Pietist Roots

All the Swedish-American churches share the historical movement of Pietism because of its formative role in the popular 18th and 19th century renewal movements in Sweden. The Evangelical Covenant Church (ECC) continues to be very conscious of core Pietist principles as central to its identity.

Swedish Pietism is usually traced to German pastors such as Johan Arndt (1555-1621), Philip Jakob Spener (1635-1705), and August Hermann Francke (1663-1727). Arndt’s devotional book True Christianity (1605-1609) was in many Swedish homes; Spener’s Pia Desideria (1675) offered a practical program of reform for the ills of the church; and Francke’s work at the Pietist university at Halle offered an example of engaged faith that included orphanages, a library, hospital, apothecary, missionary training institute, publishing house, and education for children as well as those preparing for various forms of ministry.

By the early 1720s, Pietism was an international movement. It spread to Sweden through pastors and lay leaders, and especially by prisoners of war returning home after the European religious wars of the early 1700s.

Pietism was a reaction to a perceived “dead orthodoxy” in the churches: mere intellectual assent to dogma and excessive attention to divisive theological controversy. It also sought to renew churches devastated by the Thirty Years’ War (1618-1648) by meeting people’s needs with a balance of head and heart, and through lives of faith active in love.

Spener’s reform program proposed:

  • more intense study of Scripture,
  • the spiritual priesthood of the laity,
  • the experience of conversion—the new birth,
  • charity in controversy,
  • reform of theological education, and
  • encouragement of a godly ministry through preaching that encourages the reality and growth of believing faith.

He accomplished this in his own parish in Frankfurt through conventicles (collegia pietatis), small groups meeting for fellowship and edification (the church within the church). Orthodoxy seemed to ask, “Are you sound?”; the Pietist inquired, “Are you saved?”
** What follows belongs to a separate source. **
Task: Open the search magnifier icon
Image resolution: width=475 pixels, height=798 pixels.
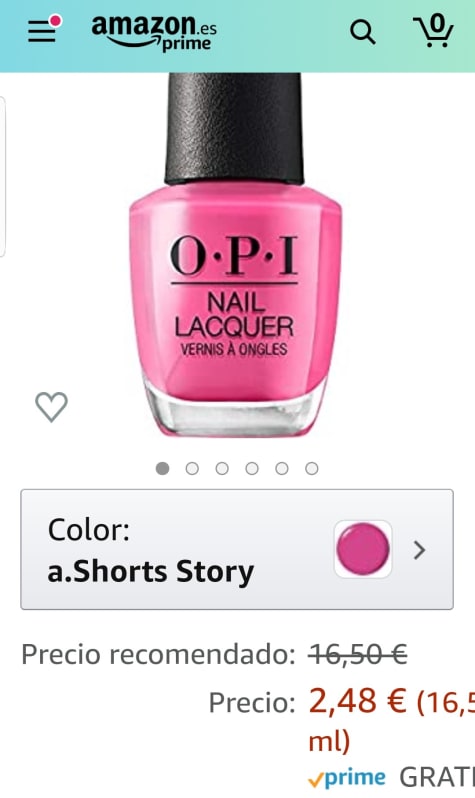Action: pyautogui.click(x=362, y=33)
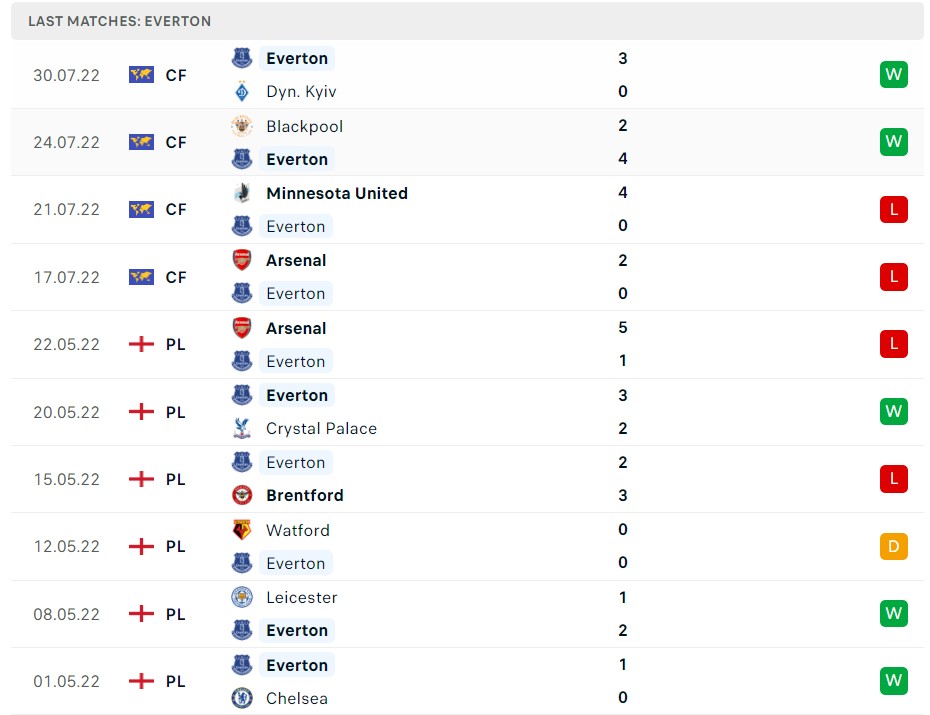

A form of Pietism emphasizing personal experience even more was the Moravians’. These followers of Count Nicholas Ludwig von Zinzendorf led the first Protestant missionary movement in the early eighteenth century. The impact of the Moravians and other forms of “classical” Pietism led to the Swedish Edict against Conventicles (1726). This outlawed meeting in small groups outside the parish church and without the supervision of the pastor. This edict was not repealed until 1858, when religious toleration finally came to Sweden.

As the Swedish church and state strengthened supervision during the eighteenth century, Pietism grew in local communities until a great religious awakening began to unfold in the 1830s. The awakening was fed by outside streams of nineteenth-century evangelical renewal, especially from England and America.

The Covenant Church is indebted to Pietist emphases on:

  • conversion and the reality of the new life in Christ,
  • discipleship and the devotional life,
  • shared calling of laity and clergy,
  • evangelism and mission, and
  • institutional ministries of compassion, mercy, and justice.

The Moravian influence is traceable in Covenanters’

  • Christ-centered spirituality,
  • concept of God as welcoming friend and Christ as a redeeming brother and companion on the pilgrim journey, and
  • sense of that journey as characterized by great joy and gratitude.

All this is especially evident in the spiritual songs of, for example, Lina Sandell, Carl Olof Rosenius, and Nils Frykman.